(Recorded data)
- - - - -

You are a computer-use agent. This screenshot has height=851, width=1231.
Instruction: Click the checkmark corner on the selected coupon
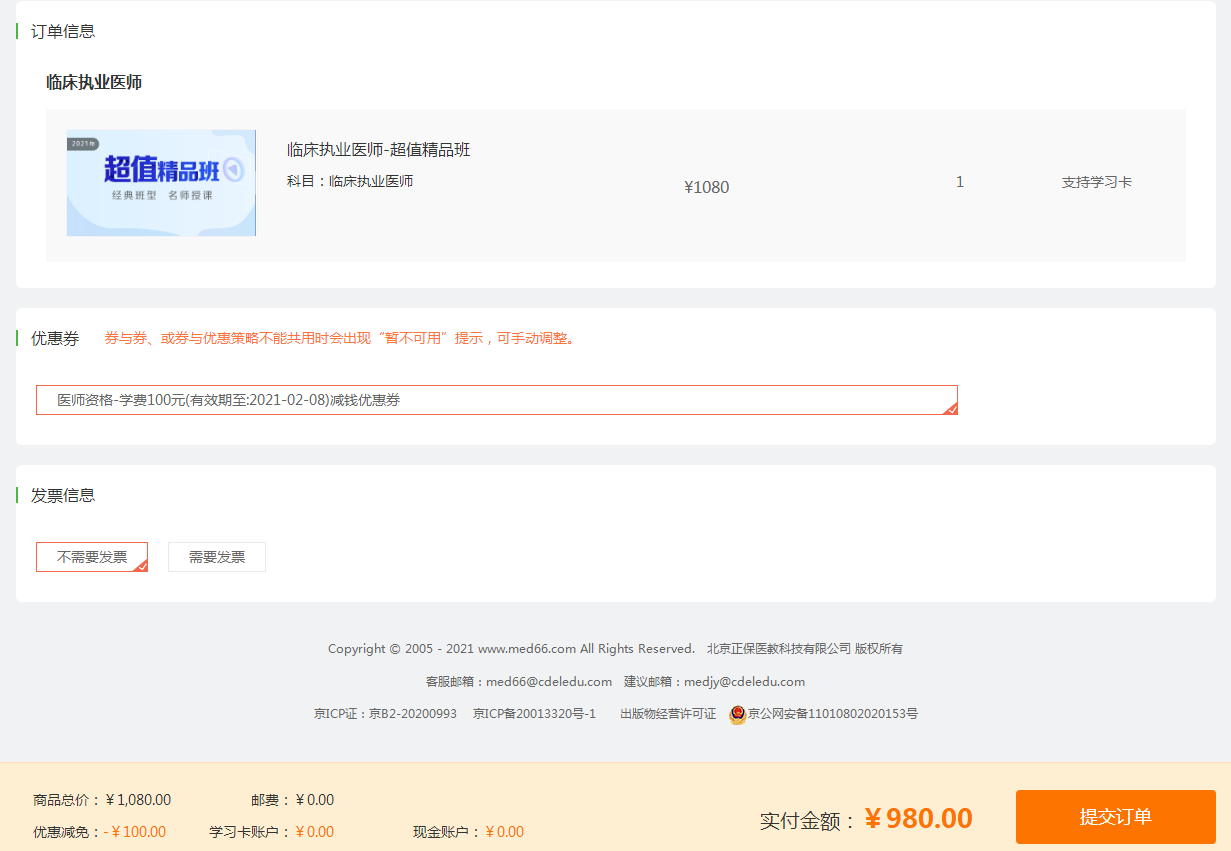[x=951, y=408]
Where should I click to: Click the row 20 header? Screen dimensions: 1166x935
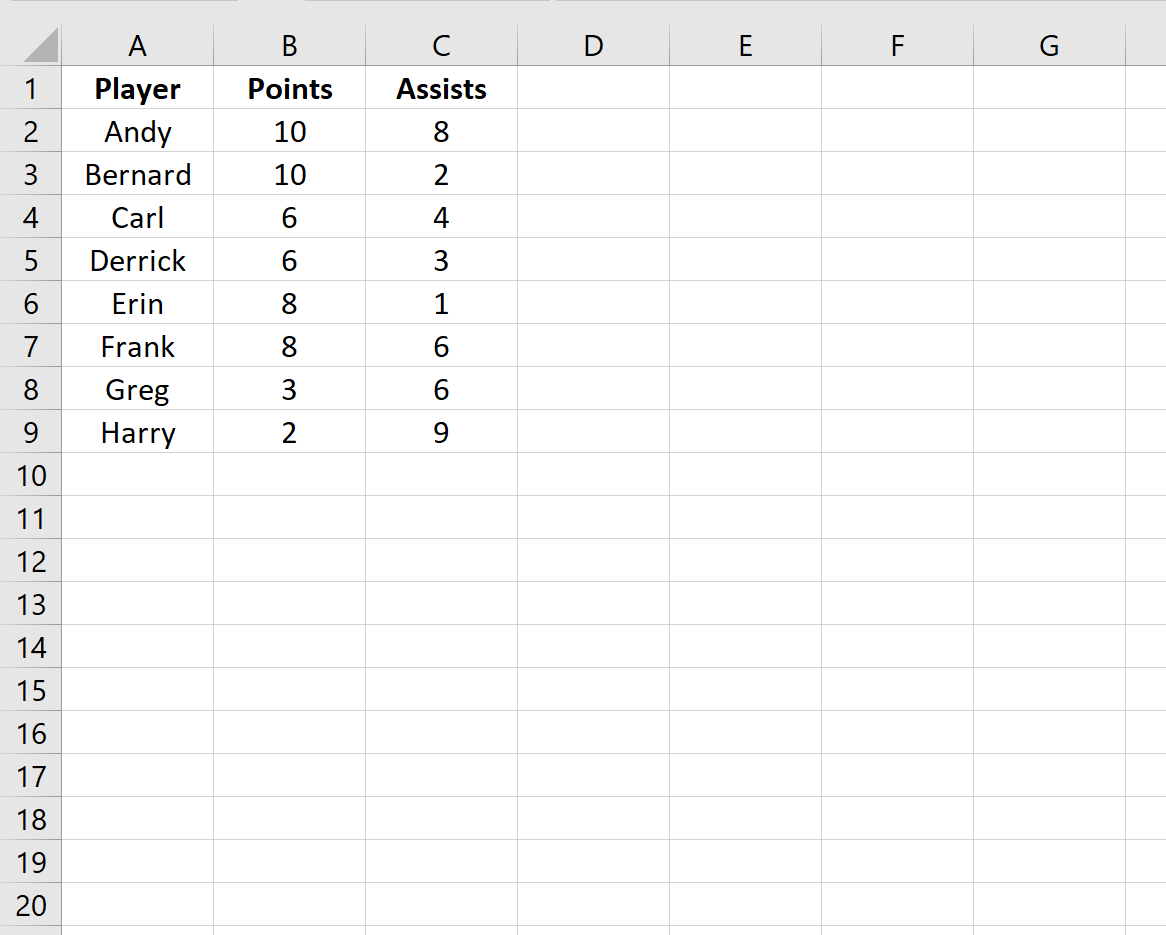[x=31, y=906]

- - - - -

- [TASK BRIEF]:
Only the entries themselves should be output, word for word, with all pictures omitted.

- [ANSWER]:
You are a computer-use agent. This screenshot has height=851, width=1231.
Instruction: Click the checkmark corner on the selected coupon
[x=951, y=408]
Where should I click to: Click the row 20 header? Screen dimensions: 1166x935
[x=31, y=906]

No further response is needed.